Major General Sir Frederick Carrington KCB, KCMG (23 August 1844 Cheltenham - 22 March 1913 Cheltenham), was a British soldier and friend of Cecil John Rhodes. He acquired fame by crushing the 1896 Matabele rebellion.

He was educated at Cheltenham College and joined the 24th Regiment of Foot in 1864.

In 1875 he arrived in South Africa, where he raised and commanded the Mounted Infantry in the Griqualand West expedition and the Frontier Light Horse in the Ninth Frontier War in 1877.

He commanded the Transvaal Volunteer Force against Sekhukhune in 1878-79 and the Cape Mounted Riflemen in the Basuto Gun War of 1881. He was severely wounded in this campaign.

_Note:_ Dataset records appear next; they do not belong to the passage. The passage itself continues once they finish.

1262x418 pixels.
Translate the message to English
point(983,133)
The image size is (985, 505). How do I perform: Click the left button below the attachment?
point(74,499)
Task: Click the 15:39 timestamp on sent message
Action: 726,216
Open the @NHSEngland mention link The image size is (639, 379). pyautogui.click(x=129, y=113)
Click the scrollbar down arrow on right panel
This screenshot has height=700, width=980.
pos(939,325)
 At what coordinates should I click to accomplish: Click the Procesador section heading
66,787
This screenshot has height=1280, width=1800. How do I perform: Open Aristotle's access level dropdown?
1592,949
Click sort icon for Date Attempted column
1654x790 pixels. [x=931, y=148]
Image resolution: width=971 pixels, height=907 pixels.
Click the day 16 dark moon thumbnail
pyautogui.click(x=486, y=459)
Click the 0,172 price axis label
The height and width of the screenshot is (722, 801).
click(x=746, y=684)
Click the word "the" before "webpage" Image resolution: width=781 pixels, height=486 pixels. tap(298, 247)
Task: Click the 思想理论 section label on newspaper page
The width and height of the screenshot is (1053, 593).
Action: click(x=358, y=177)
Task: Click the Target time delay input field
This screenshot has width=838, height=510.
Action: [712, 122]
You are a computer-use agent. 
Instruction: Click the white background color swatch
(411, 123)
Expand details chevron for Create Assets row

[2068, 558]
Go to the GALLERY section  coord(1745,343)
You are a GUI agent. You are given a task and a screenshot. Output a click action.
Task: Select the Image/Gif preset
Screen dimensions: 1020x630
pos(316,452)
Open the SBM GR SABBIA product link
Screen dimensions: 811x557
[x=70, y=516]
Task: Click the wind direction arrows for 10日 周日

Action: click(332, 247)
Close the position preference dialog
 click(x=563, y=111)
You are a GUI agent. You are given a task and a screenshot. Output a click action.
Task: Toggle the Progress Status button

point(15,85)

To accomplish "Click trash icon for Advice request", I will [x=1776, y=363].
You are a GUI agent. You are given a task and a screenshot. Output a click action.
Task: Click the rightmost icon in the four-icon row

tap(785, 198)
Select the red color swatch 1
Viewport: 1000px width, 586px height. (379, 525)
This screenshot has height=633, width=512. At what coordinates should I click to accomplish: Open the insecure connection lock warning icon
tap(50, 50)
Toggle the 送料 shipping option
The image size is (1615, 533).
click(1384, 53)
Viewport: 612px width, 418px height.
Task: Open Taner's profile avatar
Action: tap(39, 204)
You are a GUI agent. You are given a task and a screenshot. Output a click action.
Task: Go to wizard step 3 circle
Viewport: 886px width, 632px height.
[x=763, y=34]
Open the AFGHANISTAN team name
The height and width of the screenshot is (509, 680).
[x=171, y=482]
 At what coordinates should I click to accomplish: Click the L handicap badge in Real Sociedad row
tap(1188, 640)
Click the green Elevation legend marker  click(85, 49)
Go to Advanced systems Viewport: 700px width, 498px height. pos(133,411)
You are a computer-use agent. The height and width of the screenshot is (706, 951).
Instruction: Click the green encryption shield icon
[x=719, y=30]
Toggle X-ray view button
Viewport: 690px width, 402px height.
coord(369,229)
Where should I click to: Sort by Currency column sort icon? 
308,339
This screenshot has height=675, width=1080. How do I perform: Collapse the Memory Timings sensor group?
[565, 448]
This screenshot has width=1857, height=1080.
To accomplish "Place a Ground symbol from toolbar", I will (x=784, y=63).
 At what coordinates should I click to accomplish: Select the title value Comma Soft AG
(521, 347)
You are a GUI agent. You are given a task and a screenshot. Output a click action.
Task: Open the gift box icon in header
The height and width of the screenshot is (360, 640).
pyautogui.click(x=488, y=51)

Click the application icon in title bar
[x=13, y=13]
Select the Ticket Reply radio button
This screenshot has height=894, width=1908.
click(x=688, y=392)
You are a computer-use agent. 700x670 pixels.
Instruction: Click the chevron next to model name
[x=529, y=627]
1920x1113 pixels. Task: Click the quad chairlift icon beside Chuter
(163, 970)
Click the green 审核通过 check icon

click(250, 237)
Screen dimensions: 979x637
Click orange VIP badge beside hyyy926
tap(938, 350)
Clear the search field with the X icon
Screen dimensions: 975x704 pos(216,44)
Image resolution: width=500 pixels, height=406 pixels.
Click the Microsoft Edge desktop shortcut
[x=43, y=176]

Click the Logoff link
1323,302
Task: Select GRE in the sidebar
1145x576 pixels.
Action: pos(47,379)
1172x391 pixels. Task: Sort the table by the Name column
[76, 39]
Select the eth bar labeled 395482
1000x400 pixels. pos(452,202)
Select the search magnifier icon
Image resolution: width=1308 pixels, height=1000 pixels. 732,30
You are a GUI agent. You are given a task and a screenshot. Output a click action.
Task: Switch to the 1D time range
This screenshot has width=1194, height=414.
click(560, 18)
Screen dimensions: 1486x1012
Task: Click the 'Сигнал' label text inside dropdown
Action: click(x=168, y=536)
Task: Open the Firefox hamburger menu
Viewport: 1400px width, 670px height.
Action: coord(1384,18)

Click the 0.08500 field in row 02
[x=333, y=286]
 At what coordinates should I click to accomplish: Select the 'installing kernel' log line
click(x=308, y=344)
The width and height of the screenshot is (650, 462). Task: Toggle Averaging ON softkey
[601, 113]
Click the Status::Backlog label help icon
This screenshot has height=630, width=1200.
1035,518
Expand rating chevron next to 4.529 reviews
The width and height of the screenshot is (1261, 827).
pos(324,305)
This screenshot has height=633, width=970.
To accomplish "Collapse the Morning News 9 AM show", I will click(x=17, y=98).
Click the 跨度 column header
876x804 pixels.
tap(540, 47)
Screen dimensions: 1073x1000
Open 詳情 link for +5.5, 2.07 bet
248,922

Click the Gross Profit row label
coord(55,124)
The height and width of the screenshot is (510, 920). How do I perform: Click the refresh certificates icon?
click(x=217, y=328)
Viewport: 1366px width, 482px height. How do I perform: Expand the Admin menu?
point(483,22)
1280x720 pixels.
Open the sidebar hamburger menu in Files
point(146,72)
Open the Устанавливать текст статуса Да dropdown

In 1885 he accompanied Sir Charles Warren's expedition to Bechuanaland in command of the 2nd Mounted Infantry, which soon became known as 'Carrington's Horse'.

He commanded the Bechuanaland Police beginning in 1888. He was appointed military adviser to the High Commissioner in the First Matabele War. He commanded the British force in the Matabele Rebellion in 1896 and the Rhodesian Field Force during the Second Anglo-Boer War.

He was the father-in-law of World War I fighter ace William Mayes Fry.

Carrington was created a KCMG in 1887 and a KCB in 1897, and retired with the rank of major-general.


"Carrington, Sir Frederick". Standard Encylopaedia of Southern Africa. 3. Nasou Limited. 1971. pp. 105–6. ISBN 978-0-625-00324-2.